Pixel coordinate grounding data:

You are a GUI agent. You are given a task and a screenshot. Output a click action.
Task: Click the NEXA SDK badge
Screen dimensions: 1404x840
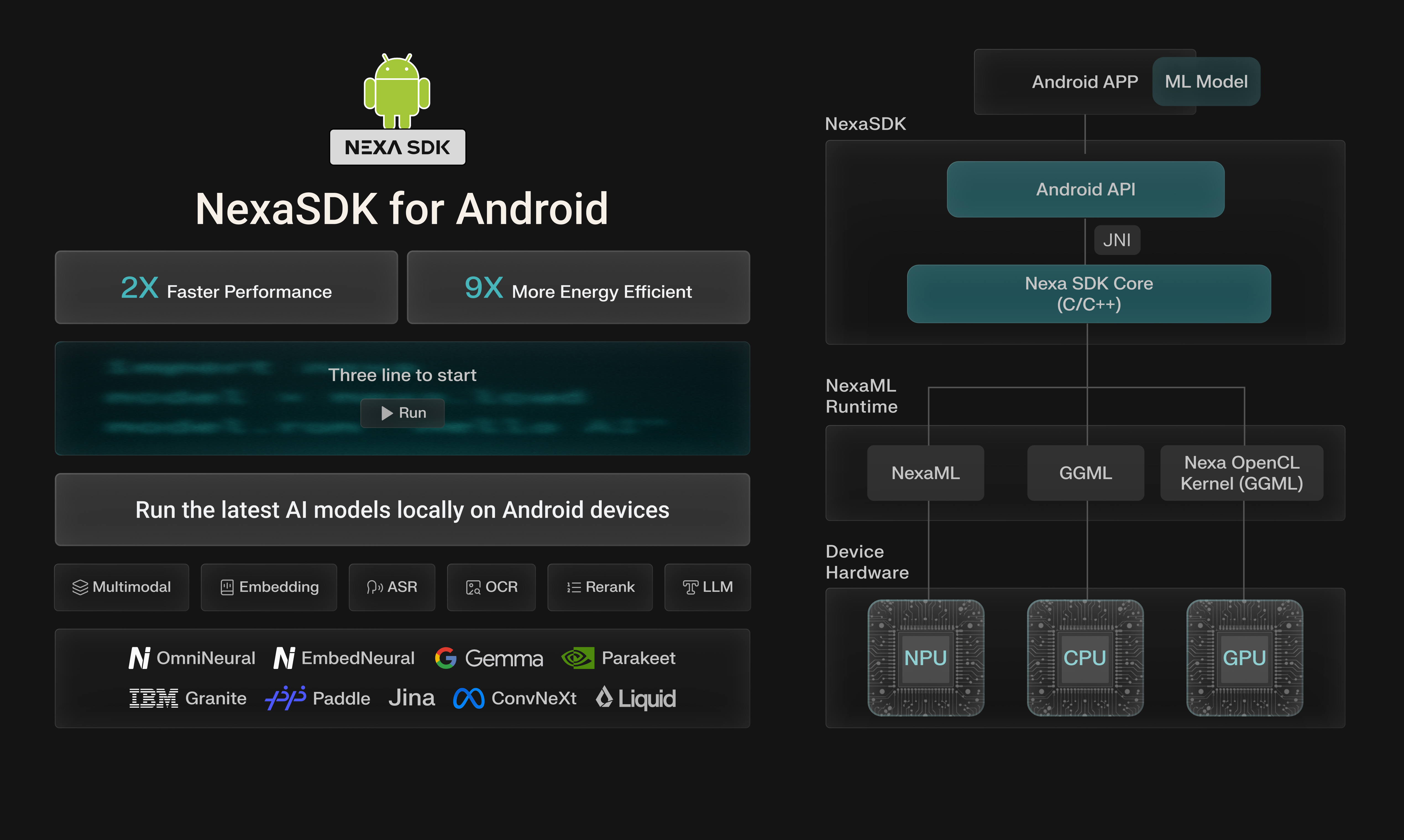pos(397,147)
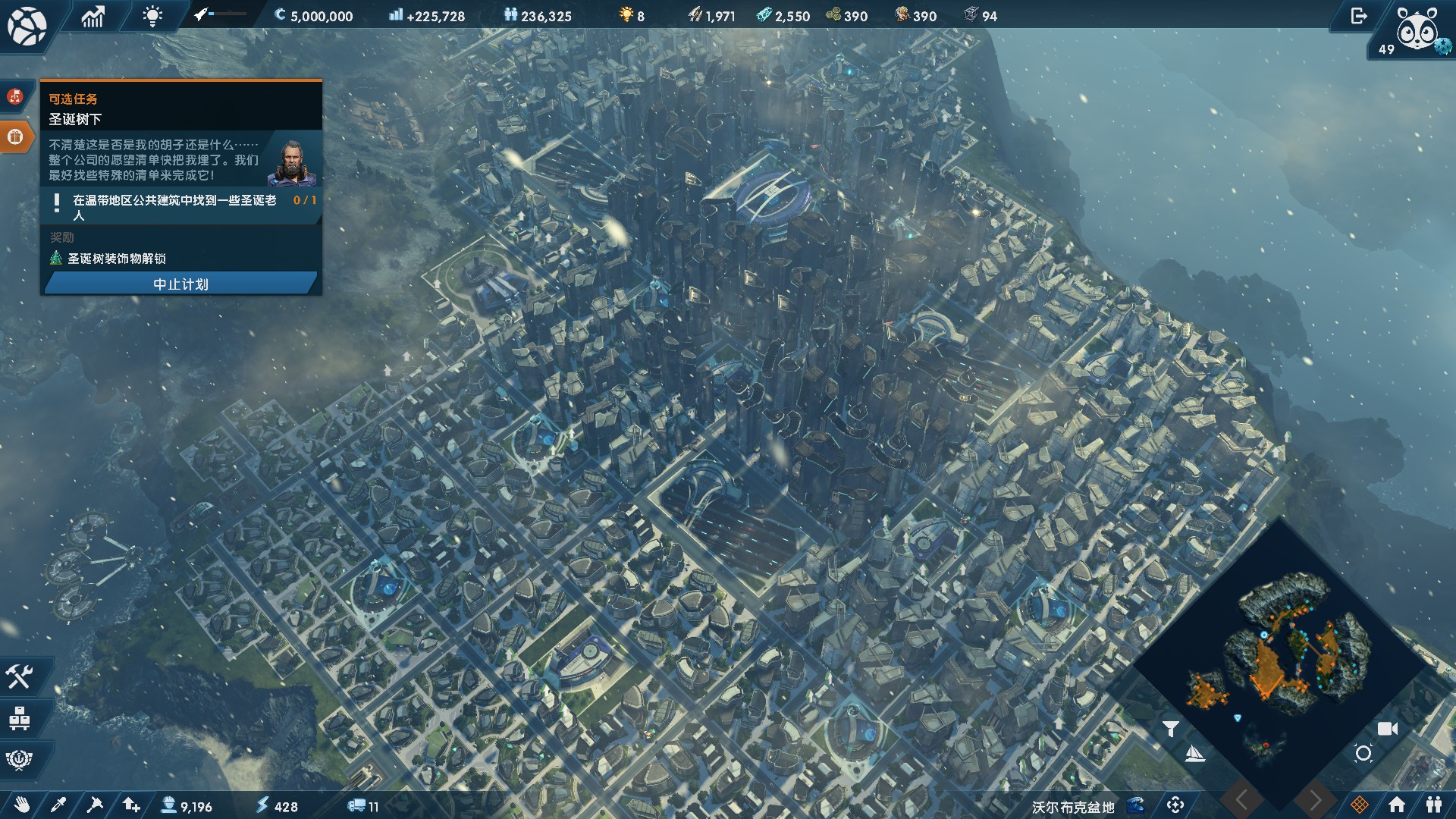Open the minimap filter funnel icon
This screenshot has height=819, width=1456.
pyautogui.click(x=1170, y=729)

Task details: Repeat the data above in full and exactly. Omit every image.

Answer box:
You are a GUI agent. You are given a task and a screenshot. Output a click action.
Task: Click the NEXA SDK badge
Screen dimensions: 1404x840
pos(397,147)
Open the minimap filter funnel icon
This screenshot has height=819, width=1456.
pyautogui.click(x=1170, y=729)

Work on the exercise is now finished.